• [Assigned task]
Identical copies of all the records below are needed.

-- Material for the task follows --

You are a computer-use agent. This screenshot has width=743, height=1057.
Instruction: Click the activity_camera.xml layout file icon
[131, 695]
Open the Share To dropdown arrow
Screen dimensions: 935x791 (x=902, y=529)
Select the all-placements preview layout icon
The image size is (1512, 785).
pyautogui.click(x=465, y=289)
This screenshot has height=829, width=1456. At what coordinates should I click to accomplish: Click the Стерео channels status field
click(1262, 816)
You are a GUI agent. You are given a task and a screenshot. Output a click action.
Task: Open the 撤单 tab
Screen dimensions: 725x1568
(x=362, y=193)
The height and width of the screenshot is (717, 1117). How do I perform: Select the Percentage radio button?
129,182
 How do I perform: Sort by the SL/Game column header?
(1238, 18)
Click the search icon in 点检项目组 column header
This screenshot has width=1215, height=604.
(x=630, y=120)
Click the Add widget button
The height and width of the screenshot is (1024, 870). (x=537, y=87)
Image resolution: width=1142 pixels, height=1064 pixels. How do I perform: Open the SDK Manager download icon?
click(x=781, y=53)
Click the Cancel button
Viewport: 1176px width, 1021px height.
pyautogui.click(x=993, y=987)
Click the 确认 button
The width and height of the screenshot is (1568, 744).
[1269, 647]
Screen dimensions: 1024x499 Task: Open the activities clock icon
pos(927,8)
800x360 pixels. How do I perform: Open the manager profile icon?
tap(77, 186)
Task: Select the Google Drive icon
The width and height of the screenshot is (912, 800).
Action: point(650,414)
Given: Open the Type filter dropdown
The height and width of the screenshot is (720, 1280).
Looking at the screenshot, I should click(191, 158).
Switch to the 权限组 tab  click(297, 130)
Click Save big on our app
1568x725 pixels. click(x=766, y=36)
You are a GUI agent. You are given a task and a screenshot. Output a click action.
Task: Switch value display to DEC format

-- Material for the task concluded --

• [The answer]
You are a computer-use agent. This screenshot has width=743, height=1057.
Instruction: Click the activity_camera.xml layout file icon
[131, 695]
Open the Share To dropdown arrow
Screen dimensions: 935x791 (x=902, y=529)
Select the all-placements preview layout icon
The image size is (1512, 785).
pyautogui.click(x=465, y=289)
This screenshot has height=829, width=1456. At what coordinates should I click to accomplish: Click the Стерео channels status field
click(1262, 816)
You are a GUI agent. You are given a task and a screenshot. Output a click action.
Task: Open the 撤单 tab
Screen dimensions: 725x1568
(x=362, y=193)
The height and width of the screenshot is (717, 1117). How do I perform: Select the Percentage radio button?
129,182
 How do I perform: Sort by the SL/Game column header?
(1238, 18)
Click the search icon in 点检项目组 column header
This screenshot has width=1215, height=604.
(x=630, y=120)
Click the Add widget button
The height and width of the screenshot is (1024, 870). (x=537, y=87)
Image resolution: width=1142 pixels, height=1064 pixels. How do I perform: Open the SDK Manager download icon?
click(x=781, y=53)
Click the Cancel button
Viewport: 1176px width, 1021px height.
pyautogui.click(x=993, y=987)
Click the 确认 button
The width and height of the screenshot is (1568, 744).
[1269, 647]
Screen dimensions: 1024x499 Task: Open the activities clock icon
pos(927,8)
800x360 pixels. How do I perform: Open the manager profile icon?
tap(77, 186)
Task: Select the Google Drive icon
The width and height of the screenshot is (912, 800).
Action: point(650,414)
Given: Open the Type filter dropdown
The height and width of the screenshot is (720, 1280).
Looking at the screenshot, I should click(191, 158).
Switch to the 权限组 tab  click(297, 130)
Click Save big on our app
1568x725 pixels. click(x=766, y=36)
You are a GUI agent. You are given a task and a screenshot. Output a click action.
Task: Switch value display to DEC format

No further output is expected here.